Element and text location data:
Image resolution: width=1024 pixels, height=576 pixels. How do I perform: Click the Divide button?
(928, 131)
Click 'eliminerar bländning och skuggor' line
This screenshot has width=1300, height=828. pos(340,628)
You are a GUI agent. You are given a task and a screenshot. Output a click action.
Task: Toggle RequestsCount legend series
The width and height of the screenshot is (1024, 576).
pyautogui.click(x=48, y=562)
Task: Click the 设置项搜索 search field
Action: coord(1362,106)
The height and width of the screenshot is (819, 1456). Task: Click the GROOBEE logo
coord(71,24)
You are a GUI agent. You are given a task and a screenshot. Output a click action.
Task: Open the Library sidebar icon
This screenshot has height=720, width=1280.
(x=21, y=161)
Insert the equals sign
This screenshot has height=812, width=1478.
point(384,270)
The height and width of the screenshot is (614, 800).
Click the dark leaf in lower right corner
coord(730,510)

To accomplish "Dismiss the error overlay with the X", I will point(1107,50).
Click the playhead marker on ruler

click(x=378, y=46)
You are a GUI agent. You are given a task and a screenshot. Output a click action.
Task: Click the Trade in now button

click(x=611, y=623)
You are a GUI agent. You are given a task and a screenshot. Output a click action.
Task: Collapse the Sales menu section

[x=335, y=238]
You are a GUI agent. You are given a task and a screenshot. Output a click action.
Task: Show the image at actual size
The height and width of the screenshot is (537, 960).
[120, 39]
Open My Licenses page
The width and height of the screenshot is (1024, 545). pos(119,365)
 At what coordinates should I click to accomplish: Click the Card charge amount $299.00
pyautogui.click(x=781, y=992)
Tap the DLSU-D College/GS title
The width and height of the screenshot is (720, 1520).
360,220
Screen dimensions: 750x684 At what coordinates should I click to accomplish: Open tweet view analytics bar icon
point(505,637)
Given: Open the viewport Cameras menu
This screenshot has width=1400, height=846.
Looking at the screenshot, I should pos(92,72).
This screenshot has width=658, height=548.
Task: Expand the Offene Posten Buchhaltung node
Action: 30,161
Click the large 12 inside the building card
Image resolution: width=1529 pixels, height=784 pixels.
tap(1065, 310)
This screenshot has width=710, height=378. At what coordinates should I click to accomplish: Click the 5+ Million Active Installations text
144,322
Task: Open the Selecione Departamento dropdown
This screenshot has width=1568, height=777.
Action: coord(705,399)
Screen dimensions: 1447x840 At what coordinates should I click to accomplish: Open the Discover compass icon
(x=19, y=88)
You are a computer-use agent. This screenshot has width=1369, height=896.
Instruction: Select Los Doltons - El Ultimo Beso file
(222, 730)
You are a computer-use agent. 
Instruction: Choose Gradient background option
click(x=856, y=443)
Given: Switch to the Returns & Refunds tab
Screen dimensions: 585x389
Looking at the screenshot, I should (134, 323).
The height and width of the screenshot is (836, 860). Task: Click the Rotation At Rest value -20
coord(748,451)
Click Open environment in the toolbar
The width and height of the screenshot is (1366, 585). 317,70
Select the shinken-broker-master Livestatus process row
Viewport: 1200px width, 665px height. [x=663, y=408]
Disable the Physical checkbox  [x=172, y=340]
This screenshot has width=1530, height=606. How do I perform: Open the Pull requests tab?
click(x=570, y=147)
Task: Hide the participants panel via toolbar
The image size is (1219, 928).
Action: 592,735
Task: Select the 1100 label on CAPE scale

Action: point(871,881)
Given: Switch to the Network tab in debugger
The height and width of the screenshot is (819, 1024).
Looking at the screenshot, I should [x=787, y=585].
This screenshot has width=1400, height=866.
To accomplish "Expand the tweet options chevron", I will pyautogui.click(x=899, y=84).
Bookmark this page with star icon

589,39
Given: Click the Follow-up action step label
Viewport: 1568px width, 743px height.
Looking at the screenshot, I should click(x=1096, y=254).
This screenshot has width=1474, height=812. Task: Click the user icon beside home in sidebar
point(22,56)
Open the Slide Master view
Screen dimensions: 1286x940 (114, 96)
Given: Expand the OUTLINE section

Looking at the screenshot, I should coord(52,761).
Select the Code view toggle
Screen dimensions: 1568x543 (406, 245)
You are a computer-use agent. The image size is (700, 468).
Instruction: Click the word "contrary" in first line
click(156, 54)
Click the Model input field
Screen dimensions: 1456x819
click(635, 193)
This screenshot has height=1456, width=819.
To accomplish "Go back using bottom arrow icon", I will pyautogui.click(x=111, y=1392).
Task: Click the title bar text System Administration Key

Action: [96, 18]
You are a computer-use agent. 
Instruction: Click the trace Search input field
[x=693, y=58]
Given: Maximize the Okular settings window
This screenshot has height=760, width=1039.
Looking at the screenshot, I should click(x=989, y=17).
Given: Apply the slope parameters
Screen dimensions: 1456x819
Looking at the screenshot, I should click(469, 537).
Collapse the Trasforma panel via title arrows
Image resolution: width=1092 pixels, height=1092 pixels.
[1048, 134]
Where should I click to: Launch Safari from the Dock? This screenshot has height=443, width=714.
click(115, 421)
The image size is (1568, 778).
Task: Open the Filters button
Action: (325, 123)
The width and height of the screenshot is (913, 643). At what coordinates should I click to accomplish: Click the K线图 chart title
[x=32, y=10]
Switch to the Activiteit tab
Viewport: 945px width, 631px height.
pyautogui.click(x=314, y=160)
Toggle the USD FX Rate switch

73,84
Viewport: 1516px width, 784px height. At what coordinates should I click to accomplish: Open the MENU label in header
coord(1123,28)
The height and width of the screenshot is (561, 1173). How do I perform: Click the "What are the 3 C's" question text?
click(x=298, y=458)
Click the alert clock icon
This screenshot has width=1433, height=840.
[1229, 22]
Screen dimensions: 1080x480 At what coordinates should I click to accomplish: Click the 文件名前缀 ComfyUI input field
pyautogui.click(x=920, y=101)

TASK DESCRIPTION:
Please count the lines in the records above that contain the string "pyautogui" and give only the number.

RESPONSE FOR THIS EXERCISE:
6